Immediate early genes are activated almost immediately after partial hepatectomy without the need for protein synthesis. More than 70 immediate early genes have been identified, and more are expected to be discovered by microarray analysis of gene expression following partial hepatectomy. Many of these immediate early genes are involved in metabolic processes not directly linked to DNA synthesis.

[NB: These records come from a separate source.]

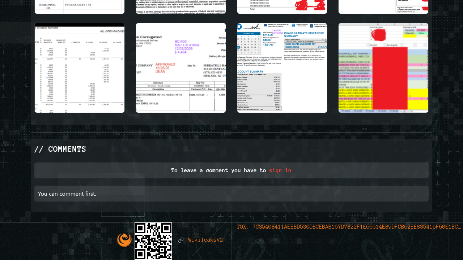This screenshot has width=463, height=260.
Task: Click the QR code image in footer
Action: (x=153, y=241)
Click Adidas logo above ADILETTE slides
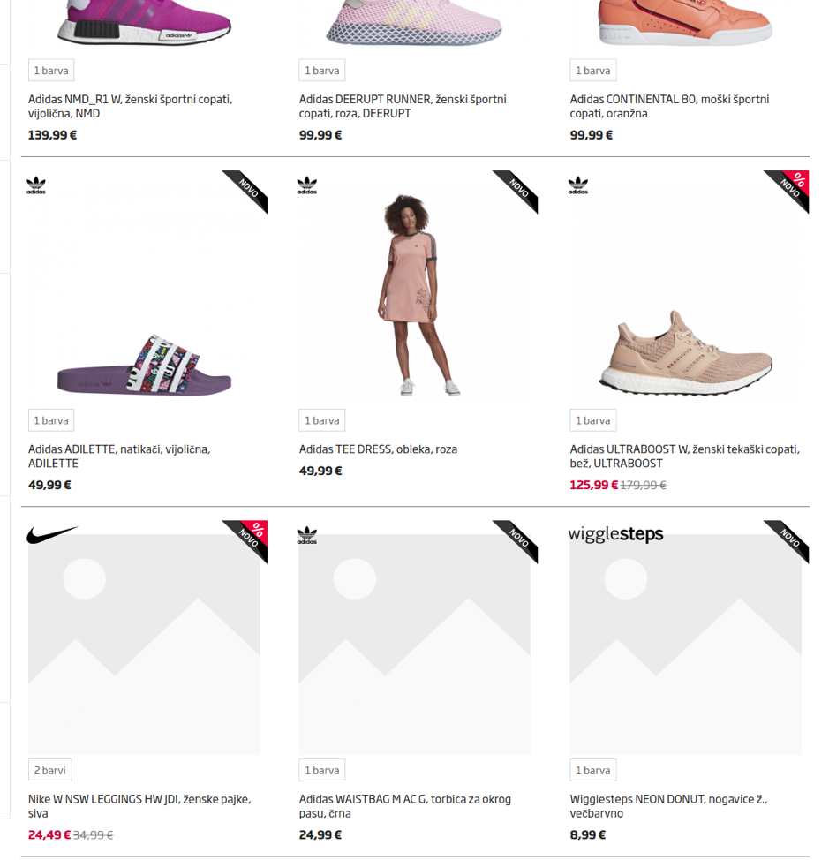Screen dimensions: 829x860 (x=36, y=185)
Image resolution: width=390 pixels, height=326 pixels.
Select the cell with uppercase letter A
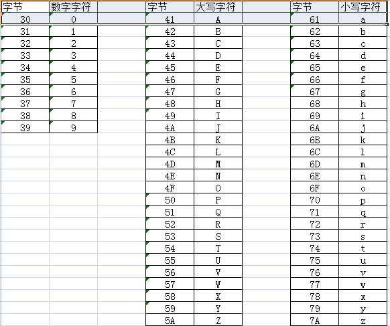(x=218, y=19)
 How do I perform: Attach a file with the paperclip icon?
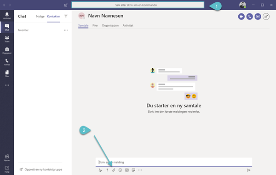click(x=114, y=170)
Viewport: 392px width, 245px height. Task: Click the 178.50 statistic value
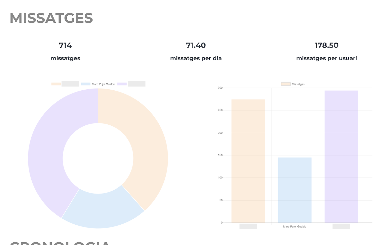pos(326,45)
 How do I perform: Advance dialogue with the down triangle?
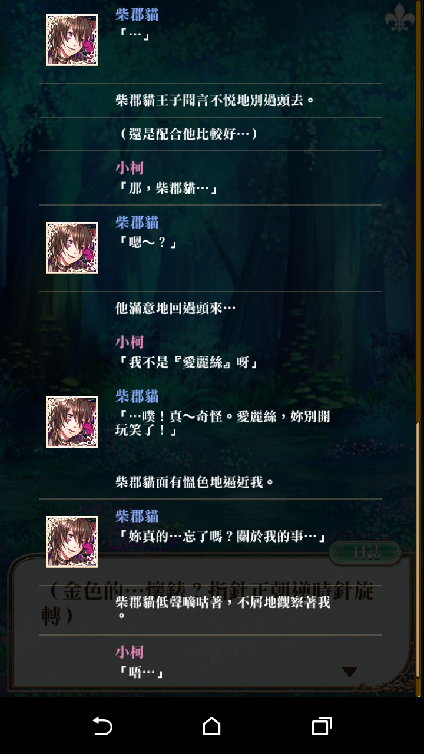[x=350, y=672]
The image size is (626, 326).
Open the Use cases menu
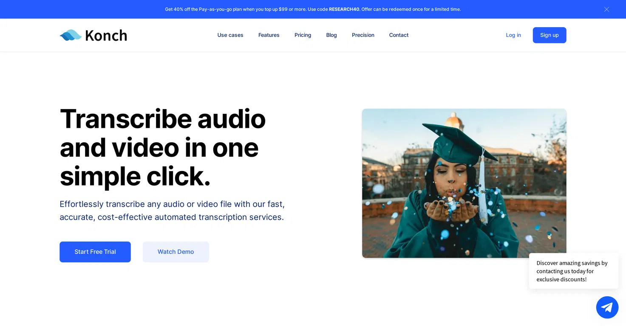click(x=230, y=35)
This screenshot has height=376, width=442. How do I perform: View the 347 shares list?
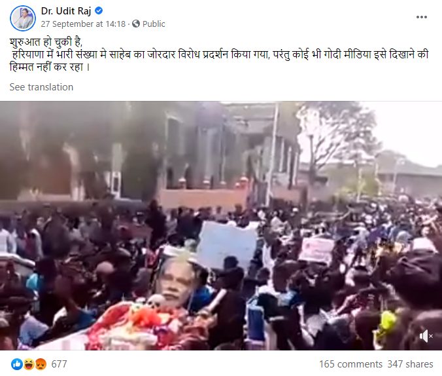tap(410, 364)
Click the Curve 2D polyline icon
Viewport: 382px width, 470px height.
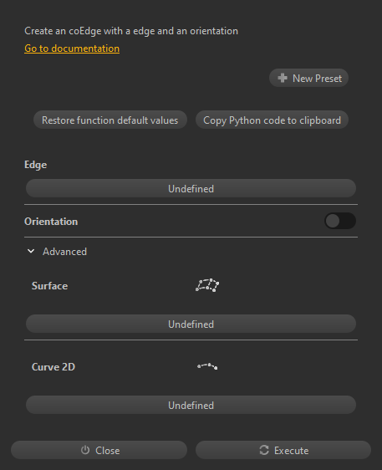click(x=207, y=366)
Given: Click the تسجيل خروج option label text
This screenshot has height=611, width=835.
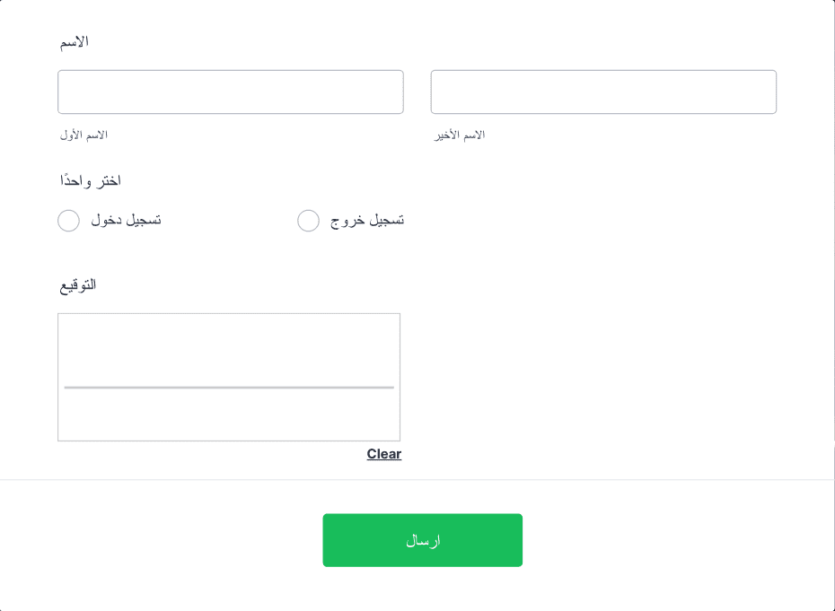Looking at the screenshot, I should (367, 220).
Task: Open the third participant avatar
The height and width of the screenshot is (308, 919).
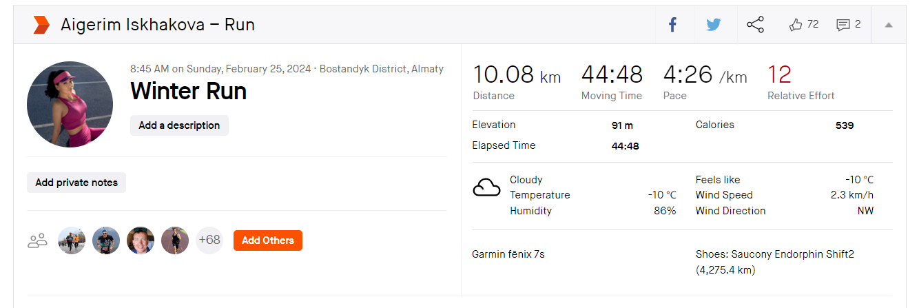Action: point(141,240)
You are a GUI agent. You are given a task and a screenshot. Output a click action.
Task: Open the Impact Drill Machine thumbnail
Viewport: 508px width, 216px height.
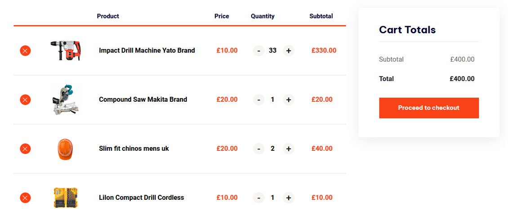pyautogui.click(x=66, y=50)
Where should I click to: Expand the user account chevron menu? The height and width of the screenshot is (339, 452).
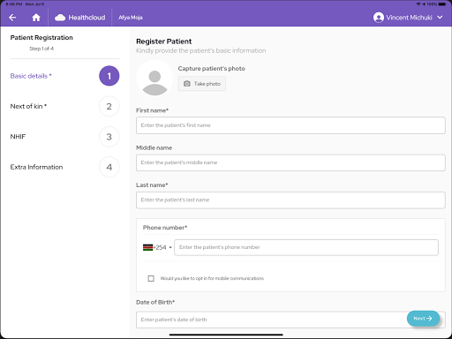(x=440, y=18)

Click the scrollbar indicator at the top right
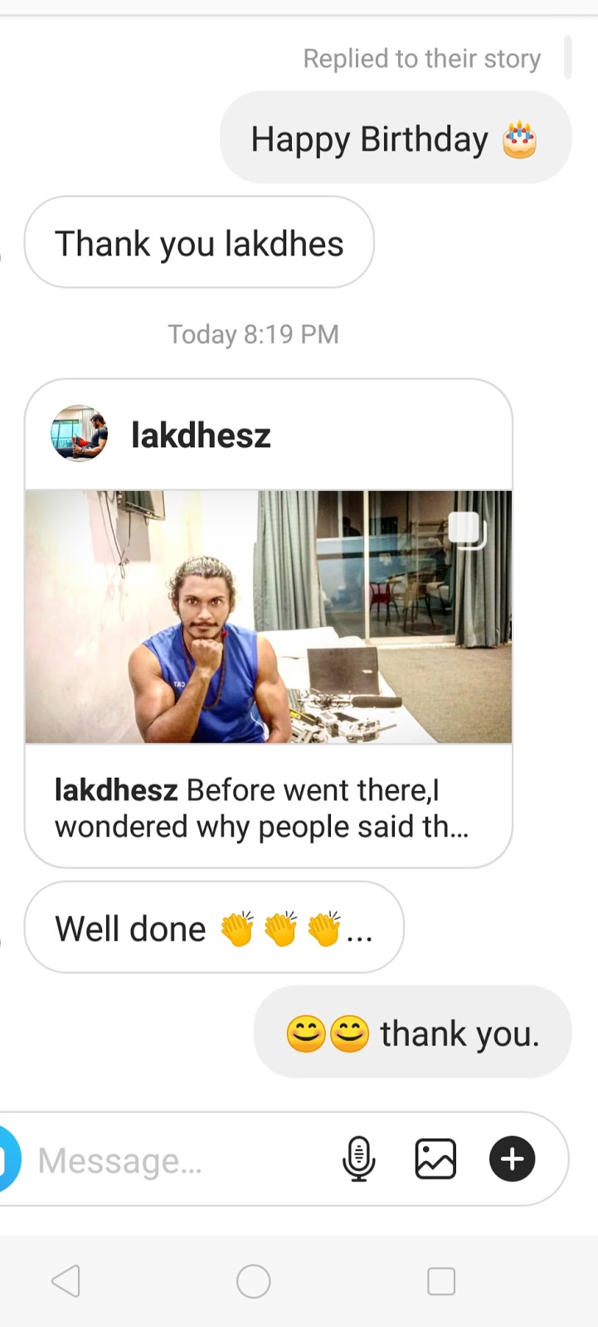[567, 56]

In addition to the proto-oncogenes, c-fos, c-jun, c-myc, and c-ets, the immediate early genes include transcription factors, such as NF-κB, STAT3 (signal transducer and activator of transcription), activator protein-1 (AP-1), C/EBPβ (CCAAT enhancer binding protein β), insulin-like growth factor-binding protein-1, phosphatases, cyclic AMP responsive promoter element modulator gene (CREM), X-box–binding protein 1 (XBP-1), and metabolic genes such as phosphoenolpyruvate carboxykinase (PEPCK) and glucose-6-phosphatase.

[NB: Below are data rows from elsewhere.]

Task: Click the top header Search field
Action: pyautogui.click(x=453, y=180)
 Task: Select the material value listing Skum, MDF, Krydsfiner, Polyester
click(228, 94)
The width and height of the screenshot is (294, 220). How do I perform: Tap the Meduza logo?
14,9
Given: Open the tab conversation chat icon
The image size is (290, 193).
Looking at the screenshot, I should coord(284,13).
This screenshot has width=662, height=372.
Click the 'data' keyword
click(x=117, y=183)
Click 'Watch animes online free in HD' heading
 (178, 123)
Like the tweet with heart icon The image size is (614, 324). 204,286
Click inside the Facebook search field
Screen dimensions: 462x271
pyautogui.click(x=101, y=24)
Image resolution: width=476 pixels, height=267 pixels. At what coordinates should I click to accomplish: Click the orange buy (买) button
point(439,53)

In the quiescent liver, NF-κB remains in the cytosol and is inactivated by binding to its inhibitor (IκB). Binding of TNF to its cell surface receptor initiates a signaling cascade that culminates in phosphorylation of IκB, causing the release of NF-κB and its translocation to the nucleus and resulting in transcriptional activation of more than a dozen genes likely to be involved in the immediate early response. IL-6 is one of the target genes of NF-κB. IL-6 is a strong inducer of STAT3 activation and is thought to play an important role in hepatic regeneration. C/EBPα expression is down-regulated during liver regeneration, whereas C/EBPβ expression is induced. C/EBPα may repress hepatocyte replication by inhibiting the proteolytic degradation of the cell cycle inhibitor p21 and by reducing E2F complexes containing the retinoblastoma protein p107. On the other hand, C/EBPβ activates the expression of mitogen-activated protein kinase phosphatase (MKP-1), Egr-1 transcription factor, and the cell cycle proteins cyclin B and E. CREM and XBP-1 participate in the regulation of liver regeneration through their effect on cAMP-responsive genes.

Delayed Early Genes

Delayed early genes are transcribed after the immediate early gene response but before the cell cycle genes reach maximum levels of expression. Expression of these genes occurs during the G₀→G₁ phase transition and is dependent on protein synthesis. This group of genes includes those that encode HRS/SRp40 (a splicing factor and modulator of alternative splicing of RNA transcripts) and the anti-apoptotic gene, bcl-x. In contrast, the pro-apoptotic genes, BAK, BAD, and BAX are initially down-regulated after partial hepatectomy and are induced at a later time.

Cell Cycle Genes

Cyclins and cyclin-dependent kinases (cdks) are expressed during cell cycle progression from the G₁ through S to M phase. During the G₁ phase, cdks catalyze the phosphorylation of retinoblastoma gene protein (pRb), causing its dissociation from the E2F family of proteins. This dissociation eliminates the repression of gene expression by pRb. In regenerating mouse liver cyclin D1, mRNA is expressed before DNA synthesis, whereas the expression of cyclin E mRNA coincides with DNA synthesis. Cyclin D1 forms a complex with cdk4, which causes phosphorylation of pRb, resulting in E2F activation. Cyclin D1 may also sequester the cell cycle inhibitor p27.